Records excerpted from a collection
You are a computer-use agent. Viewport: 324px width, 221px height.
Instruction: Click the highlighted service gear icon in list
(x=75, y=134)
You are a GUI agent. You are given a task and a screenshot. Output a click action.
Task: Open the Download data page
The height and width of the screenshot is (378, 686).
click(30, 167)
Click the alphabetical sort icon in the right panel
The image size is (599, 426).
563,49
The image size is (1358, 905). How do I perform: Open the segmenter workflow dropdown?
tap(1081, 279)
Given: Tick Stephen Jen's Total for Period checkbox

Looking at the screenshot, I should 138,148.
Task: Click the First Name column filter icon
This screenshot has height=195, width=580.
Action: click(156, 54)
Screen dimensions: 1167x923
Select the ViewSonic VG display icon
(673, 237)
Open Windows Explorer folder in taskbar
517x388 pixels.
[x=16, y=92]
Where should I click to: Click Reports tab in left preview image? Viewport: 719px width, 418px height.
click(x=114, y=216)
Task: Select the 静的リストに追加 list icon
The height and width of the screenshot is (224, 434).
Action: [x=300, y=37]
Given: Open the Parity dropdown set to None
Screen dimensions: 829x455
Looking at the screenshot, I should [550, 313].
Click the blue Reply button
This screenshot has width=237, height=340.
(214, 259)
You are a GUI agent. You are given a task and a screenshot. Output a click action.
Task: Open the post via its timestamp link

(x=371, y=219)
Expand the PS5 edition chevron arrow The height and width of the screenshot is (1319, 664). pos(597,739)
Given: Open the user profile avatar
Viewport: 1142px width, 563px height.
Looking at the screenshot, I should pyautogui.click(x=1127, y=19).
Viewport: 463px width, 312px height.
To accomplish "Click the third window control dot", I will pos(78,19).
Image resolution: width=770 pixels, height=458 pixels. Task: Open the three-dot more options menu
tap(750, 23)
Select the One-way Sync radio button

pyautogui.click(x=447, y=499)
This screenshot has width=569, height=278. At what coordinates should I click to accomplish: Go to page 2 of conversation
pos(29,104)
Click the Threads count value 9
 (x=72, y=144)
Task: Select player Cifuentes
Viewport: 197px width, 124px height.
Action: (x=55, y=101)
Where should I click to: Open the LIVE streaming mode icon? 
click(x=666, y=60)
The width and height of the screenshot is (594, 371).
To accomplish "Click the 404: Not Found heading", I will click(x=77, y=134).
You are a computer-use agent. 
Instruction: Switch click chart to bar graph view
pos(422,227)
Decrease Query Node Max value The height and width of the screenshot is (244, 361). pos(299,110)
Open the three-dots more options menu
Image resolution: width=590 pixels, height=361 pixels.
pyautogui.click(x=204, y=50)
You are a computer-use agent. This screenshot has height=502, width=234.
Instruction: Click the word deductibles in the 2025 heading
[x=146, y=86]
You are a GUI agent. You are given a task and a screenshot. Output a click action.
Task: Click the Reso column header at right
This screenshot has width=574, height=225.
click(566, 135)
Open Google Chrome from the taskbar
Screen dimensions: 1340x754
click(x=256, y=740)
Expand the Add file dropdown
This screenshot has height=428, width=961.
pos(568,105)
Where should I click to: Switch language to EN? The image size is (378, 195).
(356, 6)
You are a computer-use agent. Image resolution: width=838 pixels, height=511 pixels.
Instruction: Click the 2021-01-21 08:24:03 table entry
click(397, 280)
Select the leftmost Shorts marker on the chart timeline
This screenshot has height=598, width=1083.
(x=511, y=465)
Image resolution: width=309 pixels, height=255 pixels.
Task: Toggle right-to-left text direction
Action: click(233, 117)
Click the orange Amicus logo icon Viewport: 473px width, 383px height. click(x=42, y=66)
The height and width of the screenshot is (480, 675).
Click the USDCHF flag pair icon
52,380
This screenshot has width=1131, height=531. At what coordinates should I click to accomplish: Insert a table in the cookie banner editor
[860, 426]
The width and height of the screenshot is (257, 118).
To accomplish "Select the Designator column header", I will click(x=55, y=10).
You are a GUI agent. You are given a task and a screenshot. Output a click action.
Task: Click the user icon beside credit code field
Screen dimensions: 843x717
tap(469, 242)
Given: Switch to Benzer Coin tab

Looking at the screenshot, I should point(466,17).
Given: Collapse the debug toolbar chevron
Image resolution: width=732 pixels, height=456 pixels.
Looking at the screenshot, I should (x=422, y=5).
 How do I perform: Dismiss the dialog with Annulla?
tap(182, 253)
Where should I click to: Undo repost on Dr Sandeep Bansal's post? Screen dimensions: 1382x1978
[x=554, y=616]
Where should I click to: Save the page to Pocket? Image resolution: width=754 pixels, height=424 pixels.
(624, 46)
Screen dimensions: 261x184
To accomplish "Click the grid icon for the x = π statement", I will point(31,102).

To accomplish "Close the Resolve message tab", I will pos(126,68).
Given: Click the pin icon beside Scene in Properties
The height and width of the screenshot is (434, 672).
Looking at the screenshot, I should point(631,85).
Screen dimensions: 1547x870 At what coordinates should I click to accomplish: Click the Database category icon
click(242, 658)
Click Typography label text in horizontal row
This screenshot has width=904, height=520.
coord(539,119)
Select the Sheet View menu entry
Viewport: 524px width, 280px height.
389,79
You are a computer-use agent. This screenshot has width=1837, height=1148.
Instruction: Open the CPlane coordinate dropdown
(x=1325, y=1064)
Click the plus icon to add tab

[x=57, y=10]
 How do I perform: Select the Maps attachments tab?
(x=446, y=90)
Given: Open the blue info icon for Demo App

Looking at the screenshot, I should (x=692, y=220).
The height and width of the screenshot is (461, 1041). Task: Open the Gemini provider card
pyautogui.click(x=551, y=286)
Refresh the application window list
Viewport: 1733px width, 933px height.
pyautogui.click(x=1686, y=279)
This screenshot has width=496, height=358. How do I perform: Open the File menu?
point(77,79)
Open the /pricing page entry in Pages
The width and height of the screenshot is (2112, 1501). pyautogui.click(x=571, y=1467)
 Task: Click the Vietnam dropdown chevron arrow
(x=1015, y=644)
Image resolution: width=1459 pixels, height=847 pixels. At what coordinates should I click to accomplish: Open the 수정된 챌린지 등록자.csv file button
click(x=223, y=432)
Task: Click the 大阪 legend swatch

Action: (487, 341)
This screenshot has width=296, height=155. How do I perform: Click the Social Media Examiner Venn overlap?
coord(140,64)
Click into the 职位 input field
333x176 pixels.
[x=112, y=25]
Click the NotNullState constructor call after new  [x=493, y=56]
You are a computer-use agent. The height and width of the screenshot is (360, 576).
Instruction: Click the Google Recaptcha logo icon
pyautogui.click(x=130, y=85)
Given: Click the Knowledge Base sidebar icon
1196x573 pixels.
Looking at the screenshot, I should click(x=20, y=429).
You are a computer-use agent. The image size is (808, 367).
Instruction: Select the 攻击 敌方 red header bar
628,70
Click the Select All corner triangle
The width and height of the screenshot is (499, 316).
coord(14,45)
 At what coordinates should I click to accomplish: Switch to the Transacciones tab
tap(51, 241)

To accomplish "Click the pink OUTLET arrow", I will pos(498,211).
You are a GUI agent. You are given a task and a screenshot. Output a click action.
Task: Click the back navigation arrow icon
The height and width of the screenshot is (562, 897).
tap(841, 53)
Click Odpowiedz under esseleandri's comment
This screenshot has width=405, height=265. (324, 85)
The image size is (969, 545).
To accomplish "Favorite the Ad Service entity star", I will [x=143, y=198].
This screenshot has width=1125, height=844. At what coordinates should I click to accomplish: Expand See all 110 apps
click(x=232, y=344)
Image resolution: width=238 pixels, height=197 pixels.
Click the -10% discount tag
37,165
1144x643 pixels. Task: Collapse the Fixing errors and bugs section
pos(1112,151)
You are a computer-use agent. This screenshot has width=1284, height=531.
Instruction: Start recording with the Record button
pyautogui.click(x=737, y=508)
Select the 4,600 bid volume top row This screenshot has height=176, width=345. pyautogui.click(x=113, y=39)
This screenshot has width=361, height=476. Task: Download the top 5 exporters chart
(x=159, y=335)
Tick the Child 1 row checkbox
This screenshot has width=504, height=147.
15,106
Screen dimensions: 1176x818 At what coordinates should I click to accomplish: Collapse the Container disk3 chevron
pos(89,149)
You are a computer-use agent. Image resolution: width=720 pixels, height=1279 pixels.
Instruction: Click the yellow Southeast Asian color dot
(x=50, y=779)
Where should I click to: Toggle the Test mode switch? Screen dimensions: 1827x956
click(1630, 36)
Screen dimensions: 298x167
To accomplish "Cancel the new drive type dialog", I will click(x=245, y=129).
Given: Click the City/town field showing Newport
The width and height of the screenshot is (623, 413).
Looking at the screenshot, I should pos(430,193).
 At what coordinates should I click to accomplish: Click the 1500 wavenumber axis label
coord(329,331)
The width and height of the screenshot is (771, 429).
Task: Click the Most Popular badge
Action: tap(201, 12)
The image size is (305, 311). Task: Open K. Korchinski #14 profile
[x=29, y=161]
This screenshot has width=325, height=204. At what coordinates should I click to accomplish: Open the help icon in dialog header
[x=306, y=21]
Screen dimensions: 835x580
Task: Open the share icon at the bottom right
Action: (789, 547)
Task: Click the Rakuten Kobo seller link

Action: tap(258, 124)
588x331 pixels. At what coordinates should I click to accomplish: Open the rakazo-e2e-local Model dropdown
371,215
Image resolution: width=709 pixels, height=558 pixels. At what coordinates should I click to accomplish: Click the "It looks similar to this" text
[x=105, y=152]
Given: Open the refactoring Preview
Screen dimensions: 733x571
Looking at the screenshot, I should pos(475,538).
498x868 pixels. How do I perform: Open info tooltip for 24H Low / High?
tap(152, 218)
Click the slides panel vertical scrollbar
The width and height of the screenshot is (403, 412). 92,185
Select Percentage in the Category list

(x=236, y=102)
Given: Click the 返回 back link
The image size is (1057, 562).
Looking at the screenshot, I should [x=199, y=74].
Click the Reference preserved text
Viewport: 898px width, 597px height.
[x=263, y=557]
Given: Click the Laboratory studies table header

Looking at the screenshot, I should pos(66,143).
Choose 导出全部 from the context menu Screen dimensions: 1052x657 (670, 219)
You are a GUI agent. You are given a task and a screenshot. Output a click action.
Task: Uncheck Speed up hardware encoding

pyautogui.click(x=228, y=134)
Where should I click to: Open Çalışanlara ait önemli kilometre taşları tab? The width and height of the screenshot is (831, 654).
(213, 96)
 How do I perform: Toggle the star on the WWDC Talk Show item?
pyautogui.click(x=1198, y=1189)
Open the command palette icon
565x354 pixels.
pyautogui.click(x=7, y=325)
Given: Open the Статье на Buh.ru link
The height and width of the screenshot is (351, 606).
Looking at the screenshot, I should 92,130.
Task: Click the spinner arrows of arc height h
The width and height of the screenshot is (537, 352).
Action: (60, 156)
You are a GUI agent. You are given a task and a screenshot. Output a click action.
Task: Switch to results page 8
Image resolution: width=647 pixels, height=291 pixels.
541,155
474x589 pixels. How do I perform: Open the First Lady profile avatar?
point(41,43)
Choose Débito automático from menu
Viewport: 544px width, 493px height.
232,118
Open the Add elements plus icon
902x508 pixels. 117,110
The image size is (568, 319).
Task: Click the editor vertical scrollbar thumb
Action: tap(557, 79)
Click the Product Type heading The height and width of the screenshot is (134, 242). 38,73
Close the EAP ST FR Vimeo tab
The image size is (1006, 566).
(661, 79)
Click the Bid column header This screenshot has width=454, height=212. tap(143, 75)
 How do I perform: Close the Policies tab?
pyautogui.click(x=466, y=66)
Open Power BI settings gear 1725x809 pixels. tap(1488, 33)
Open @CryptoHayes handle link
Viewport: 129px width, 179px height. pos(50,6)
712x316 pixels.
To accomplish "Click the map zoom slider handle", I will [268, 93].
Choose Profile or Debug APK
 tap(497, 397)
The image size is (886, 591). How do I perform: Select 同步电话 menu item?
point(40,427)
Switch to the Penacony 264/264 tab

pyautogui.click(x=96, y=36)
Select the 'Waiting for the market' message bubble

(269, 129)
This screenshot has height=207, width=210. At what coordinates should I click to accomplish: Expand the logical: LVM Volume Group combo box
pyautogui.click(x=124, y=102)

[WHAT YOU NEED TO DO] Write out, word for word, the lines of the material starting with the line that contains "has width=1284, height=531." and going on through the line that contains "will click(x=245, y=129).".

[REPLY]
You are a computer-use agent. This screenshot has width=1284, height=531.
Instruction: Start recording with the Record button
pyautogui.click(x=737, y=508)
Select the 4,600 bid volume top row This screenshot has height=176, width=345. pyautogui.click(x=113, y=39)
This screenshot has width=361, height=476. Task: Download the top 5 exporters chart
(x=159, y=335)
Tick the Child 1 row checkbox
This screenshot has width=504, height=147.
15,106
Screen dimensions: 1176x818 At what coordinates should I click to accomplish: Collapse the Container disk3 chevron
pos(89,149)
You are a computer-use agent. Image resolution: width=720 pixels, height=1279 pixels.
Instruction: Click the yellow Southeast Asian color dot
(x=50, y=779)
Where should I click to: Toggle the Test mode switch? Screen dimensions: 1827x956
click(1630, 36)
Screen dimensions: 298x167
To accomplish "Cancel the new drive type dialog", I will click(x=245, y=129).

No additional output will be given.